> [THE TASKS]
1. In the conversation about meditation and drawing, what did Sebastian begin to see once the outline lines were gone?
2. Resume the conversation about meditation and drawing, picking up right after its last sentence.

> [GIVEN TEXT]
--------------------------------
But the representations were much closer to what I was imagining, even if they weren't exactly photorealistic. And what I realized is I could draw and it seemed to come out of nowhere. After I kind of reflected on what had been happening and was drawing more. I realized that what had shifted is that I was seeing the world differently. I realized that what had shifted is that I was seeing the world differently. And I directly attribute this to my meditation, in that I was trying to put down all of these thoughts, all of these conceptual boundaries, the lines that we draw around ourselves mentally that say like oh, this is a chair, this is a table, this is Emily, you know, and this is me. And so mentally, through conceptual reasoning, we draw these boundaries around things. And as you meditate in Zen, the practice is to try and let go of all of that. And so what happened is, over years of practice, I stopped seeing those boundaries.

Emily:

So visually boundaries. You mean what?

Sebastian:

Visual boundaries like the.

Sebastian:

You know, if you're going to draw a chair, you might draw the outline of a chair, like the lines that you imagine make up the outline of the chair.

Sebastian:

So that's the way I think I was previously seeing things. But what changed is I didn't see those lines anymore. I would see light and shadows, and so when I started seeing things those ways, I was able to just draw the shadows and then, you know, leave lighter spots on the paper where it's light, and then, all of a sudden, my drawing started to reflect what I was visualizing or what I was seeing, and it was a much better representation of those things. Yeah, so that that would be kind of how I came to art and as far as the visualization of it, I'm using my art now to try to communicate what I've learned about the mind through the visual process, and I'm also a writer, so I use imagery and writing and metaphors and things like that as well. So I it's an interesting loop, because I got my artistic skill through meditating and now I'm using that to communicate what I've learned through my meditation.
--------------------------------
> [RECORDS]
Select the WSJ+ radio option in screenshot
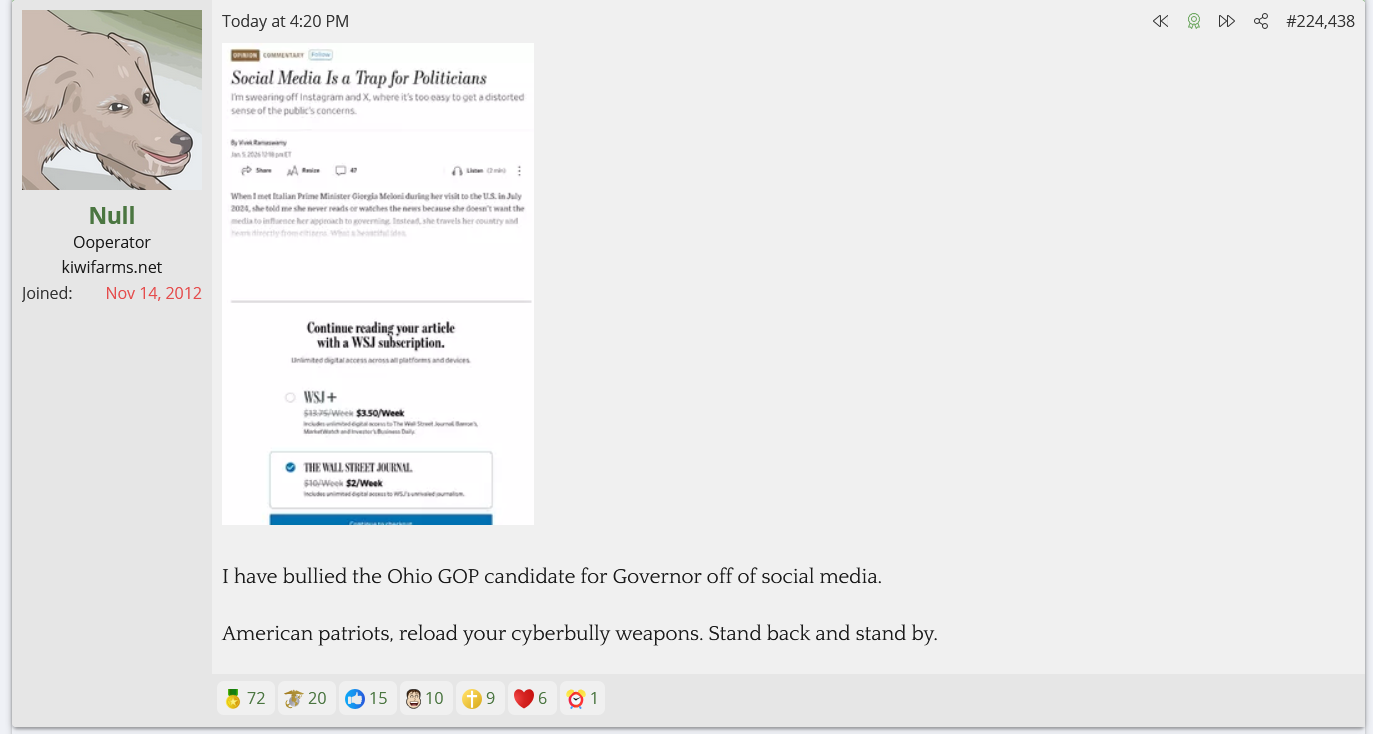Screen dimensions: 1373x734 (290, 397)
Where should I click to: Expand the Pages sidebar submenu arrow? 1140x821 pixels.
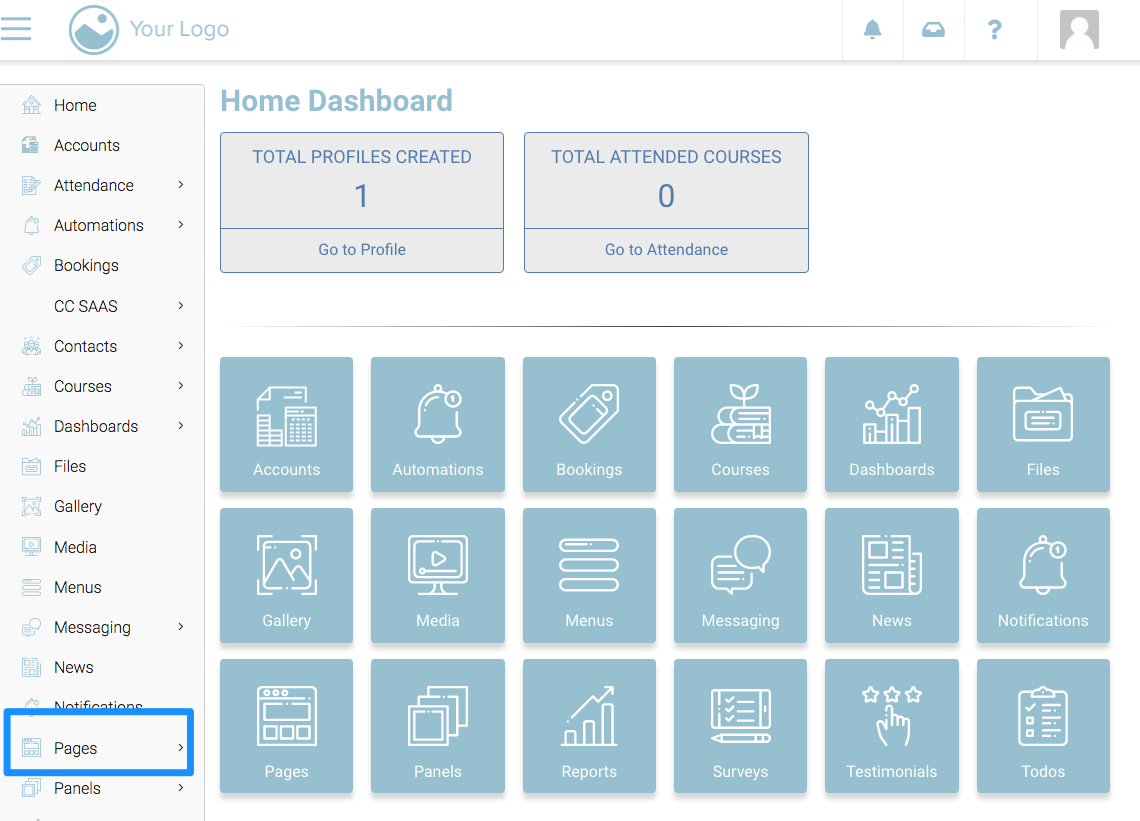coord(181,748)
--------------------------------
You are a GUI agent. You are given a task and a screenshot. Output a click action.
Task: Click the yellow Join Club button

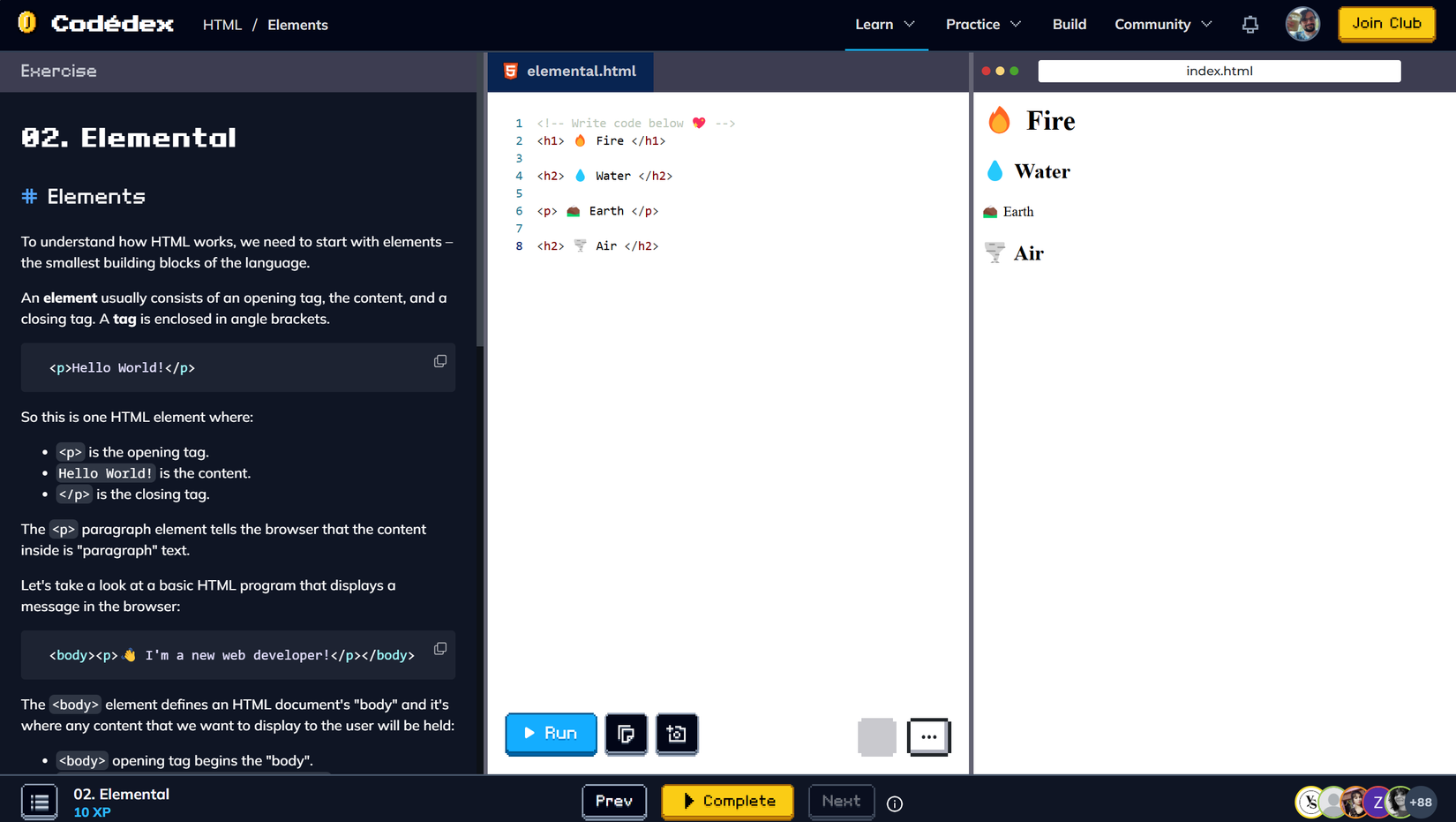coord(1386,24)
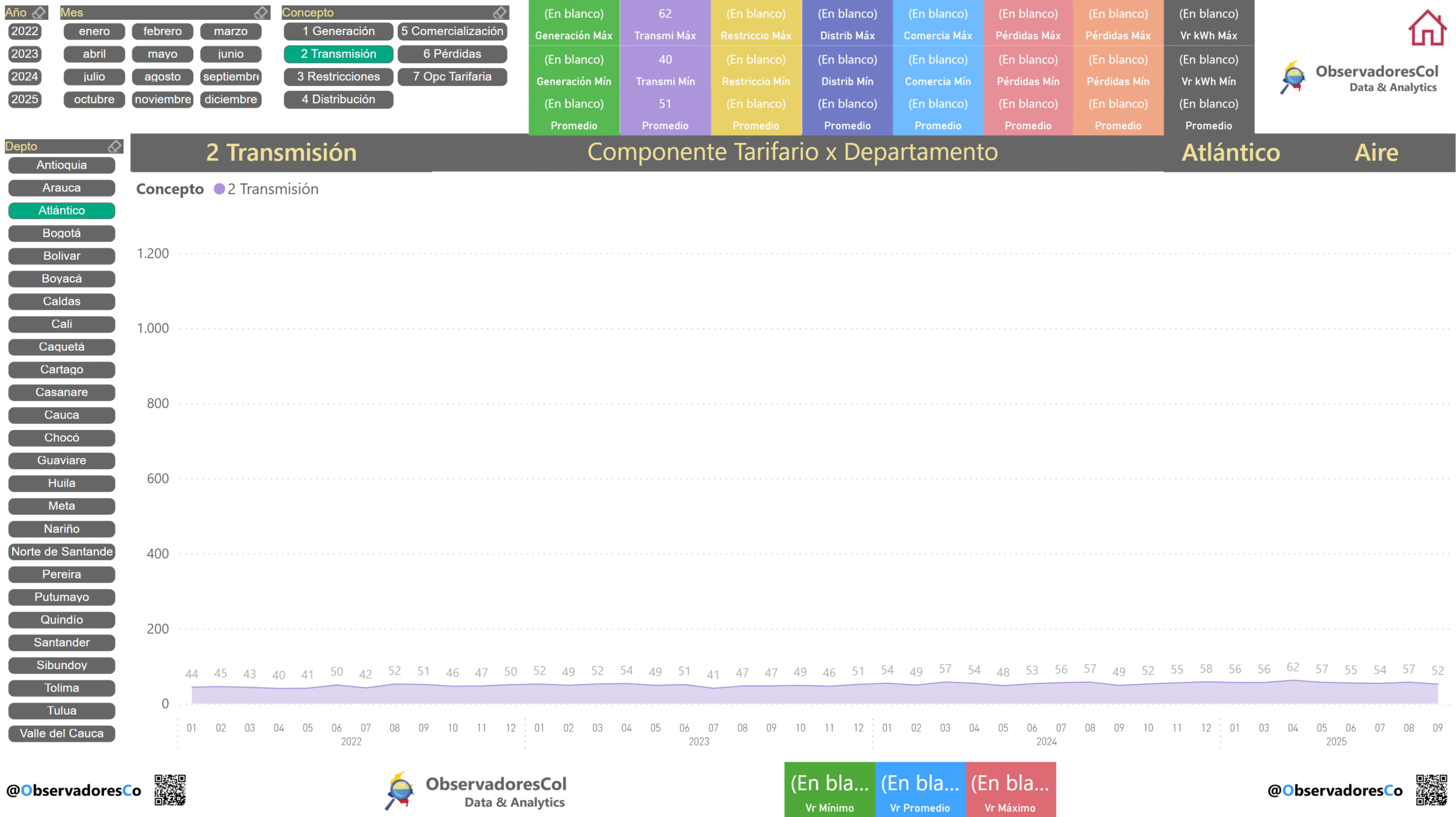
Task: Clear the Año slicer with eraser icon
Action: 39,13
--------------------------------
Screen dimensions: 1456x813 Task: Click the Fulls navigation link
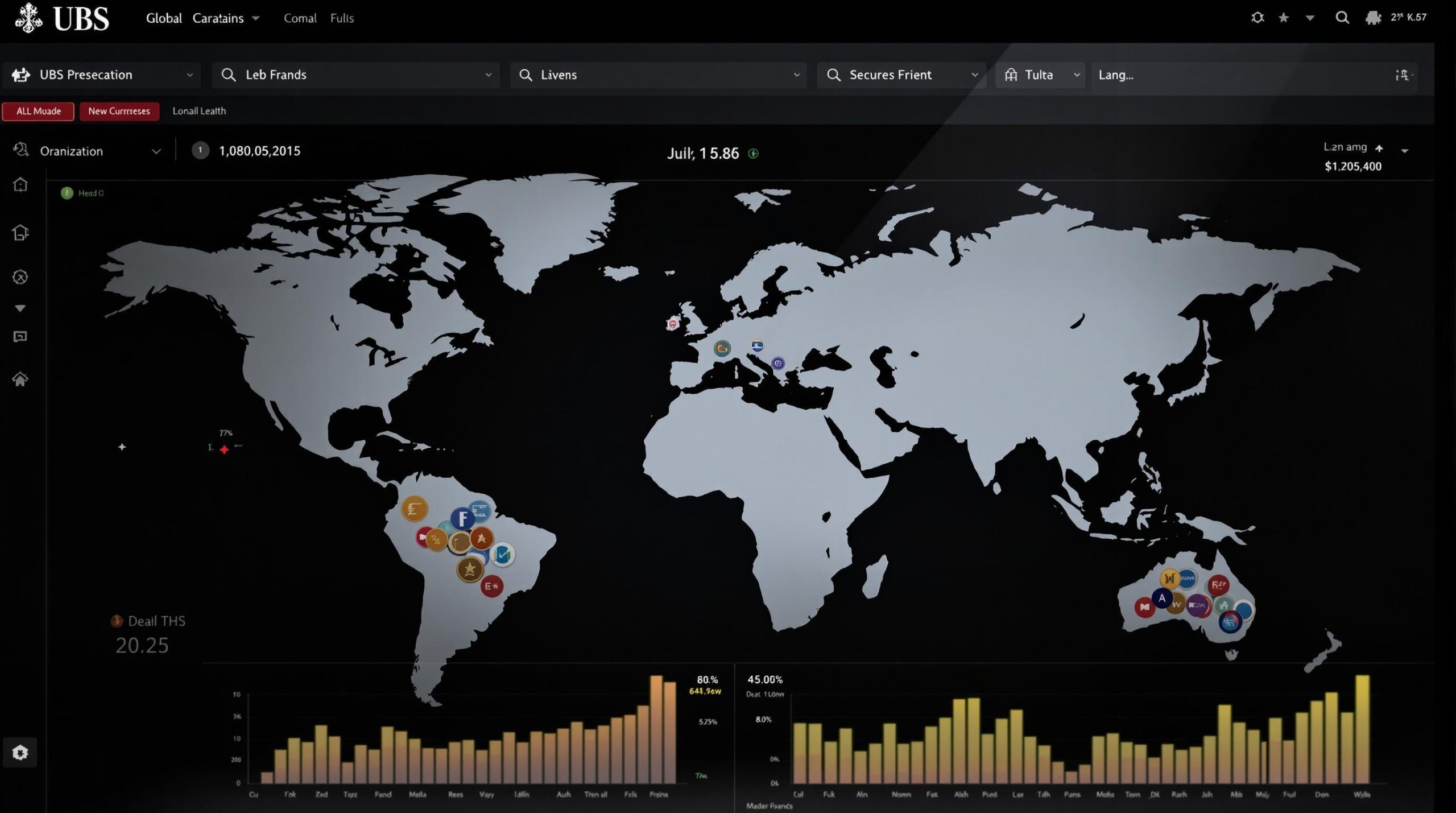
--------------------------------
> [SOLVED PROBLEMS]
1. Light and shadows.

2.
Emily:

Do you think there's like a bigger reason why that happened to you, or like I don't know? I don't want to be cheesy and say like were you chosen for this work, but well, um, I think that was my path.

Sebastian:

So I think every person has their own path and no one's is the same. So everyone and that's kind of what I'm trying to also help people understand through zen practices like how do you find your path? Well, if you can clear out your mind, then you can really cut out all of the chatter of what other people are telling you to do and what society is telling you to do, and then you can learn to actually hear your own intuition, which is, you know, I sometimes describe it as the voice of your heart. My teacher was Korean, so the in Korean the word for mind and heart are the same thing, so I sometimes use those interchangeably. So it's like your intuition is the voice of your heart what is the word in Korean?

Sebastian:

shim s-h-i-m is how they. You would write that in english letters shim but uh, yeah, it's, it's a.

Sebastian:

It's based on a chinese character, which I think is shin in chinese um, but yeah, so that that's where it comes from. So, for whatever reason, in in their culture they use the same word, but I think we use it too. But like we'll say, oh, you're like thinking with your heart, or something like that. So it's kind of I think we have a similar saying, but sometimes we differentiate those words. But I use them very interchangeably because I'm not talking about your brain when I say your mind.

Sebastian:

So, there's different words for different reasons, I'll say Because they have different meanings, and I guess what I'm trying to help people understand is how to listen to their intuition, find their own path, and everyone's path is different. I think other people all have something special that they're supposed to bring. The more people do that, the more we're going to really unlock the potential of humanity and what we're capable of as a group.

Emily:

Yes, that's why I was so interested in coming to your art collective.

Sebastian:

So, yeah, you came to the class that was the Zen Artist Collective. Well, it's really more of an artist group that I lead at the Zen Art Center, which is my school, based out of my art studio, where we just learn a little bit about meditation and how to use that in the artistic process, and then we just create together and share our creations. So it's more of a work group than a class, I guess yeah, like I like to call it an art study hall kind of yeah, I like that with a, with a, with a touch of meditation as well.

Emily:

Yeah, my side gig, which is my full-time side gig now. I work with seniors and when everybody's feeling a little on edge, I get everybody to calm down and do intuitive drawings together. You mentioned doing things in a group or manifesting as a group.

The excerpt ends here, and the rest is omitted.